A estas alturas de la película, Quentin Trantino
ya no sorprende a nadie: sabemos perfectamente de qué pie calza, cuáles
son sus filias cinematográficas y qué nos va a contar. Puede cambiar la
trama, la puede trasladar a períodos "históricos" distintos, puede
juguetear con los géneros (aunque en realidad siempre hace el mismo: el
suyo), y probablemente el espectador que se siente en una butaca en una
sala de cine espere eso, ni más ni menos; a los seguidores
incondicionales les extasiará, a los que arrugan la nariz y levantan la
ceja con su manera de hacer cine les confirmará sus prejuicios, y a los
que ni una cosa ni la otra (quizá me ubique entre estos), para quienes
cada película de Tarantino es una oportunidad para salmodiarnos y
repetir aquello de "bueno, a ver qué nos cuenta éste ahora", y quizá
maravillarnos (Pulp Fiction, Malditos bastardos), o quizá estomagarnos (Jackie Brown, especialmente Kill Bill, bastante de Django desencadenado),
mientras nos preguntamos en qué quedó la sorpresa de Reservoir dogs.
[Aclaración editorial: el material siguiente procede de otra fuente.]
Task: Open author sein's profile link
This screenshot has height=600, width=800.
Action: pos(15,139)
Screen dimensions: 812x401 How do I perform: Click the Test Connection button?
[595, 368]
Pues (remarco el quizá) en que lo que antes sorprendía ahora es un
carrusel que siempre funciona igual, se escucha igual y entretiene más o
menos igual. O no: quizá algo menos. Lo que sí puede quedar claro es
que esos largos metrajes a los que suele acostumbrarnos el amigo Quentin
acaban pasando factura: Los odiosos ocho es un clarísimo ejemplo.